Exercise goal –
All lines from the one with "Privilege Programme (669, 1718)" to the end of the listing below are to be transcribed exactly; both end lines are included, and no other lines are.

(Beginning of Information shown)

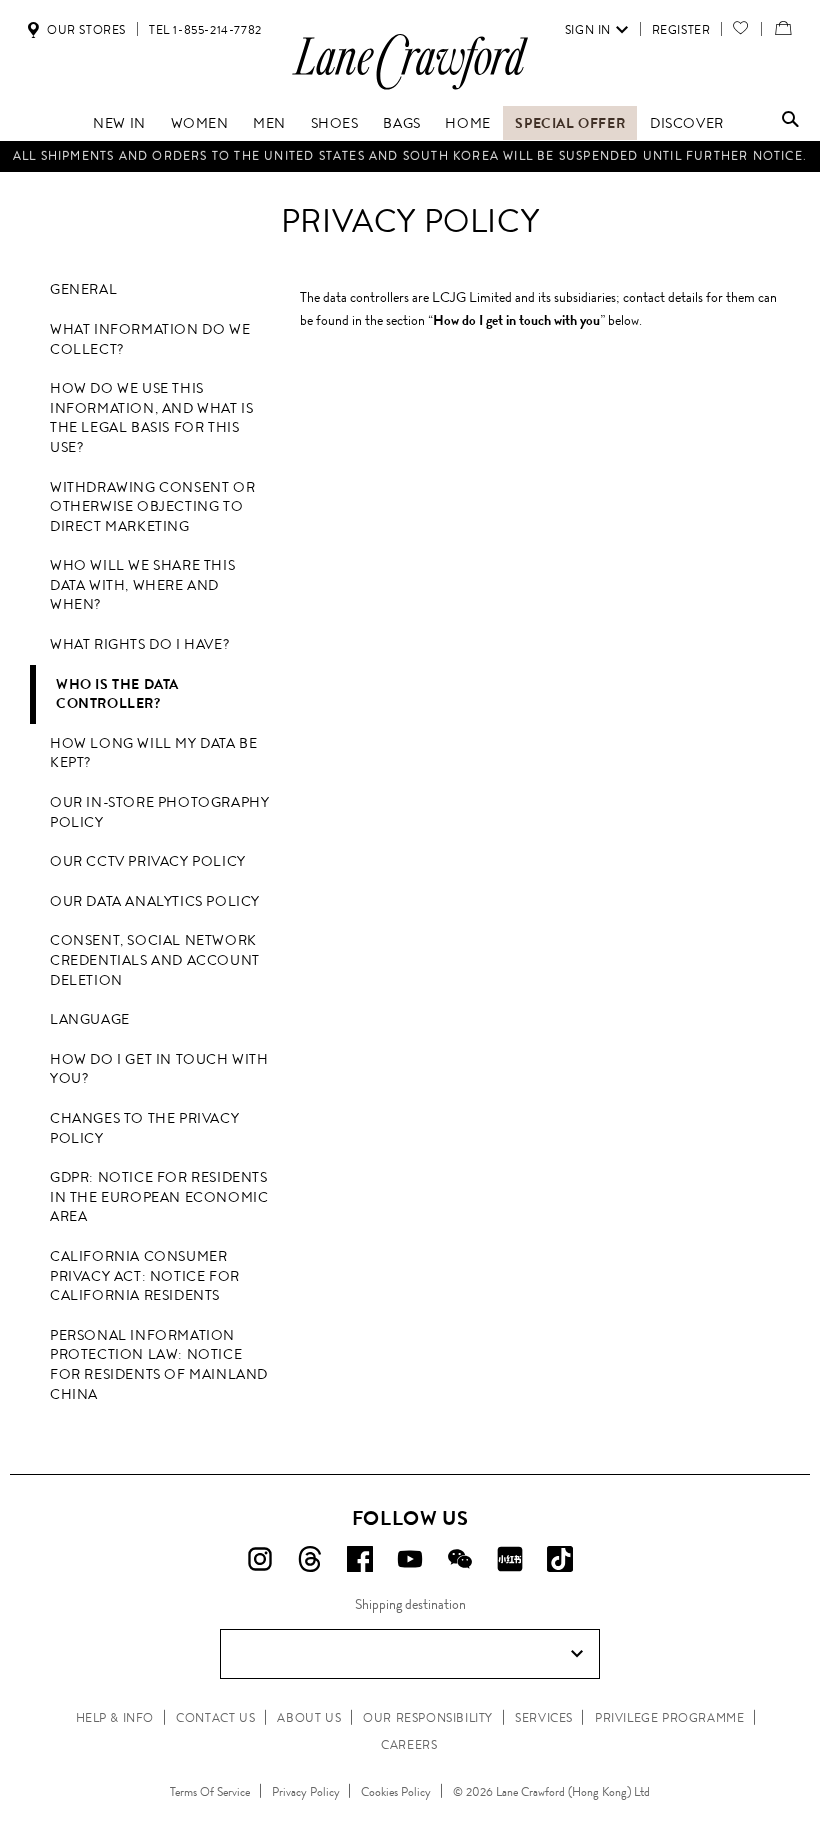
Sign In (588, 30)
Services (544, 1718)
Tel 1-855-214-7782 (205, 30)
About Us (309, 1718)
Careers (409, 1745)
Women (200, 123)
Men (269, 123)
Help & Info (115, 1718)
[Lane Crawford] (410, 88)
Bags (401, 123)
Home (467, 123)
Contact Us (215, 1718)
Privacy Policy (306, 1792)
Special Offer (570, 123)
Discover (687, 123)
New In (119, 123)
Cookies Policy (396, 1792)
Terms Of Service (210, 1792)
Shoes (335, 123)
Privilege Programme (669, 1718)
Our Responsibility (428, 1718)
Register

(End of Information shown)

Expected output –
Privilege Programme (669, 1718)
Our Responsibility (428, 1718)
Register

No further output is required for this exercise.